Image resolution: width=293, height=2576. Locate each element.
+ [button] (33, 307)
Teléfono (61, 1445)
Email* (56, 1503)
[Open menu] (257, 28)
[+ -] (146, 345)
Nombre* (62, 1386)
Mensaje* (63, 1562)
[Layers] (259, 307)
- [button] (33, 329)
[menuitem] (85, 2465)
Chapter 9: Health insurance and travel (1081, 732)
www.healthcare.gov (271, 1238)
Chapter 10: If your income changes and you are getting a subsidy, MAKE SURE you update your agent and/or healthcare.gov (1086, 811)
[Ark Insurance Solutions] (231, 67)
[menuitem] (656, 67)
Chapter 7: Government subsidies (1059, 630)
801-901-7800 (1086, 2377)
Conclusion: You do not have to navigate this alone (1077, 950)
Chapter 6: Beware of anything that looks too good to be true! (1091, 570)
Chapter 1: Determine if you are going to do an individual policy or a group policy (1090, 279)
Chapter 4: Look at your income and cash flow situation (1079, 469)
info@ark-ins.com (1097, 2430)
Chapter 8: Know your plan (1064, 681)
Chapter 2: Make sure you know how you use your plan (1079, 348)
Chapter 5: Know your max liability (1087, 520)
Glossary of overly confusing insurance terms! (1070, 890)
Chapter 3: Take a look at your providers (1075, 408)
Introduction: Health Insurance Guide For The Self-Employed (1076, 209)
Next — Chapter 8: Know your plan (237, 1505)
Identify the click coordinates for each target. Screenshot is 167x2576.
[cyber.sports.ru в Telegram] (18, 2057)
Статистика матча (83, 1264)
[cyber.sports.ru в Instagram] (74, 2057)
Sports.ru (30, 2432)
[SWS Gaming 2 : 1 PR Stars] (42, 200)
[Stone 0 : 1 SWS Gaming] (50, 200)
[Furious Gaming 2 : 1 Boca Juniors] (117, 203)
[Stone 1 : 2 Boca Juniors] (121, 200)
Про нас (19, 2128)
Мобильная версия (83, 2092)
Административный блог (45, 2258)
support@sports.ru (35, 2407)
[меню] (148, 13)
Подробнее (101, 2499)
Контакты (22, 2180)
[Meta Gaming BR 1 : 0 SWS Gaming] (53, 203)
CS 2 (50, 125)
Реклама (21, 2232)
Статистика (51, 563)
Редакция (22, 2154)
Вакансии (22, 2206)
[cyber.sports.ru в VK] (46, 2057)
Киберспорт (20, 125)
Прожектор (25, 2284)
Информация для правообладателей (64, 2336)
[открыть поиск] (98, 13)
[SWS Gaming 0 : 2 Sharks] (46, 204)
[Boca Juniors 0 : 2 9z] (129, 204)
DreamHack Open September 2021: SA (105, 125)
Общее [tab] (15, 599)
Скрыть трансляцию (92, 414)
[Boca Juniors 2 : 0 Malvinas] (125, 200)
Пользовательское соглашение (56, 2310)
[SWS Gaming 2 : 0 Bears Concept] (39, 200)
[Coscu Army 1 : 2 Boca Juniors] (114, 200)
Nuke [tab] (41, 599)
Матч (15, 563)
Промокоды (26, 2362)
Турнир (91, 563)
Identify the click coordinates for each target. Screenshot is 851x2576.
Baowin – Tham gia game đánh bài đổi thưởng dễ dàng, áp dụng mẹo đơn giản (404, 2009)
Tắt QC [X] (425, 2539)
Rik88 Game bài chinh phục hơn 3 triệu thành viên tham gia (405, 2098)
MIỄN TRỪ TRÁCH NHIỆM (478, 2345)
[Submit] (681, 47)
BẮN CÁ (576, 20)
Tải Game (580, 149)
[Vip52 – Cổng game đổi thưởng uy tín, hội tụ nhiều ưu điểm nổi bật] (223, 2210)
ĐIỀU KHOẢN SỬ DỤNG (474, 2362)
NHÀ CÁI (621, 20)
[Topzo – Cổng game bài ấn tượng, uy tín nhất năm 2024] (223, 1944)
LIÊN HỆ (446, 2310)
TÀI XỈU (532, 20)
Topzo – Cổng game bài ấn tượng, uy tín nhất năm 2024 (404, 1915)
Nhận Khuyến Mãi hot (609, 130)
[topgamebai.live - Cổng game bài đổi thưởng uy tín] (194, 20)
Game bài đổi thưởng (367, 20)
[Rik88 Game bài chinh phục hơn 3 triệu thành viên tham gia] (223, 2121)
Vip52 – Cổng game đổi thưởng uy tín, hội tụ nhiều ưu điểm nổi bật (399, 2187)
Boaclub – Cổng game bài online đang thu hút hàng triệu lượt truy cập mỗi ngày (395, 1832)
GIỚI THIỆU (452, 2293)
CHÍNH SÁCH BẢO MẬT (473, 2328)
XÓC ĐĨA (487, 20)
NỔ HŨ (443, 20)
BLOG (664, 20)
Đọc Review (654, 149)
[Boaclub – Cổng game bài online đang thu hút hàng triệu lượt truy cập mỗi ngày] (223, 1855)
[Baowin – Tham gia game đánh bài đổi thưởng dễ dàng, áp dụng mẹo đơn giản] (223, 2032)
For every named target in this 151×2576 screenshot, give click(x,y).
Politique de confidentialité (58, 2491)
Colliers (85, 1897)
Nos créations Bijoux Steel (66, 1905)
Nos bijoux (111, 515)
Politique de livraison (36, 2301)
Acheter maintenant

● ● ● ●

_Problem to work on_: An exact retyping of every line in the records is needed.

_Exercise output_:
Image resolution: width=293, height=2576. Locate each element.
+ [button] (33, 307)
Teléfono (61, 1445)
Email* (56, 1503)
[Open menu] (257, 28)
[+ -] (146, 345)
Nombre* (62, 1386)
Mensaje* (63, 1562)
[Layers] (259, 307)
- [button] (33, 329)
[menuitem] (85, 2465)
Chapter 9: Health insurance and travel (1081, 732)
www.healthcare.gov (271, 1238)
Chapter 10: If your income changes and you are getting a subsidy, MAKE SURE you update your agent and/or healthcare.gov (1086, 811)
[Ark Insurance Solutions] (231, 67)
[menuitem] (656, 67)
Chapter 7: Government subsidies (1059, 630)
801-901-7800 (1086, 2377)
Conclusion: You do not have to navigate this alone (1077, 950)
Chapter 6: Beware of anything that looks too good to be true! (1091, 570)
Chapter 1: Determine if you are going to do an individual policy or a group policy (1090, 279)
Chapter 4: Look at your income and cash flow situation (1079, 469)
info@ark-ins.com (1097, 2430)
Chapter 8: Know your plan (1064, 681)
Chapter 2: Make sure you know how you use your plan (1079, 348)
Chapter 5: Know your max liability (1087, 520)
Glossary of overly confusing insurance terms! (1070, 890)
Chapter 3: Take a look at your providers (1075, 408)
Introduction: Health Insurance Guide For The Self-Employed (1076, 209)
Next — Chapter 8: Know your plan (237, 1505)
Identify the click coordinates for each target. Screenshot is 167x2576.
[cyber.sports.ru в Telegram] (18, 2057)
Статистика матча (83, 1264)
[cyber.sports.ru в Instagram] (74, 2057)
Sports.ru (30, 2432)
[SWS Gaming 2 : 1 PR Stars] (42, 200)
[Stone 0 : 1 SWS Gaming] (50, 200)
[Furious Gaming 2 : 1 Boca Juniors] (117, 203)
[Stone 1 : 2 Boca Juniors] (121, 200)
Про нас (19, 2128)
Мобильная версия (83, 2092)
Административный блог (45, 2258)
support@sports.ru (35, 2407)
[меню] (148, 13)
Подробнее (101, 2499)
Контакты (22, 2180)
[Meta Gaming BR 1 : 0 SWS Gaming] (53, 203)
CS 2 (50, 125)
Реклама (21, 2232)
Статистика (51, 563)
Редакция (22, 2154)
Вакансии (22, 2206)
[cyber.sports.ru в VK] (46, 2057)
Киберспорт (20, 125)
Прожектор (25, 2284)
Информация для правообладателей (64, 2336)
[открыть поиск] (98, 13)
[SWS Gaming 0 : 2 Sharks] (46, 204)
[Boca Juniors 0 : 2 9z] (129, 204)
DreamHack Open September 2021: SA (105, 125)
Общее [tab] (15, 599)
Скрыть трансляцию (92, 414)
[Boca Juniors 2 : 0 Malvinas] (125, 200)
Пользовательское соглашение (56, 2310)
[SWS Gaming 2 : 0 Bears Concept] (39, 200)
[Coscu Army 1 : 2 Boca Juniors] (114, 200)
Nuke [tab] (41, 599)
Матч (15, 563)
Промокоды (26, 2362)
Турнир (91, 563)
Identify the click coordinates for each target. Screenshot is 851x2576.
Baowin – Tham gia game đánh bài đổi thưởng dễ dàng, áp dụng mẹo đơn giản (404, 2009)
Tắt QC [X] (425, 2539)
Rik88 Game bài chinh phục hơn 3 triệu thành viên tham gia (405, 2098)
MIỄN TRỪ TRÁCH NHIỆM (478, 2345)
[Submit] (681, 47)
BẮN CÁ (576, 20)
Tải Game (580, 149)
[Vip52 – Cổng game đổi thưởng uy tín, hội tụ nhiều ưu điểm nổi bật] (223, 2210)
ĐIỀU KHOẢN SỬ DỤNG (474, 2362)
NHÀ CÁI (621, 20)
[Topzo – Cổng game bài ấn tượng, uy tín nhất năm 2024] (223, 1944)
LIÊN HỆ (446, 2310)
TÀI XỈU (532, 20)
Topzo – Cổng game bài ấn tượng, uy tín nhất năm 2024 (404, 1915)
Nhận Khuyến Mãi hot (609, 130)
[topgamebai.live - Cổng game bài đổi thưởng uy tín] (194, 20)
Game bài đổi thưởng (367, 20)
[Rik88 Game bài chinh phục hơn 3 triệu thành viên tham gia] (223, 2121)
Vip52 – Cổng game đổi thưởng uy tín, hội tụ nhiều ưu điểm nổi bật (399, 2187)
Boaclub – Cổng game bài online đang thu hút hàng triệu lượt truy cập mỗi ngày (395, 1832)
GIỚI THIỆU (452, 2293)
CHÍNH SÁCH BẢO MẬT (473, 2328)
XÓC ĐĨA (487, 20)
NỔ HŨ (443, 20)
BLOG (664, 20)
Đọc Review (654, 149)
[Boaclub – Cổng game bài online đang thu hút hàng triệu lượt truy cập mỗi ngày] (223, 1855)
[Baowin – Tham gia game đánh bài đổi thưởng dễ dàng, áp dụng mẹo đơn giản] (223, 2032)
For every named target in this 151×2576 screenshot, give click(x,y).
Politique de confidentialité (58, 2491)
Colliers (85, 1897)
Nos créations Bijoux Steel (66, 1905)
Nos bijoux (111, 515)
Politique de livraison (36, 2301)
Acheter maintenant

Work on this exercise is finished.